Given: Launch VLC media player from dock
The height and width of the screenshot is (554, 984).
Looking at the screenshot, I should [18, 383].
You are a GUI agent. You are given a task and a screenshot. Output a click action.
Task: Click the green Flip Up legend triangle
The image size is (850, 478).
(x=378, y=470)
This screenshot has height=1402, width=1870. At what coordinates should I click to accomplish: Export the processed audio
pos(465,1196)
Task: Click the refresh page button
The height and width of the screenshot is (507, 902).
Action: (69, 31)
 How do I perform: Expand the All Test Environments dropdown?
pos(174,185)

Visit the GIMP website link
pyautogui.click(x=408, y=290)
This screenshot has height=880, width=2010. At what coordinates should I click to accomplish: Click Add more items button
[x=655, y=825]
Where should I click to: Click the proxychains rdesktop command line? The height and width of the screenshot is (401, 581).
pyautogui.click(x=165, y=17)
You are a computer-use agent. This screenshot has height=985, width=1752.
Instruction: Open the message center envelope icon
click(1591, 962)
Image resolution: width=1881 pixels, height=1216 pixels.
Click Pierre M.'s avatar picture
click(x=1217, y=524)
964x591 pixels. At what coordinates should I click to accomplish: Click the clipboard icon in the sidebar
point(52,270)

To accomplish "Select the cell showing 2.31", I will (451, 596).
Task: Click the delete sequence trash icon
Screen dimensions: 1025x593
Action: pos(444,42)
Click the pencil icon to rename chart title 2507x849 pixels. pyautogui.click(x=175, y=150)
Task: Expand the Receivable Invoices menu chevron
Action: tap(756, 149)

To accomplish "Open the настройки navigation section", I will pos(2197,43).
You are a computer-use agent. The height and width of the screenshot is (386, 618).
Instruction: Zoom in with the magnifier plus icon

═══

Your task is to transcribe exactly the lines from the one with "964x591 pixels. At" through the end of the data, both included, and nothing besides.

964x591 pixels. At what coordinates should I click to accomplish: Click the clipboard icon in the sidebar
point(52,270)

To accomplish "Select the cell showing 2.31", I will (451, 596).
Task: Click the delete sequence trash icon
Screen dimensions: 1025x593
Action: pos(444,42)
Click the pencil icon to rename chart title 2507x849 pixels. pyautogui.click(x=175, y=150)
Task: Expand the Receivable Invoices menu chevron
Action: tap(756, 149)

To accomplish "Open the настройки navigation section", I will pos(2197,43).
You are a computer-use agent. The height and width of the screenshot is (386, 618).
Instruction: Zoom in with the magnifier plus icon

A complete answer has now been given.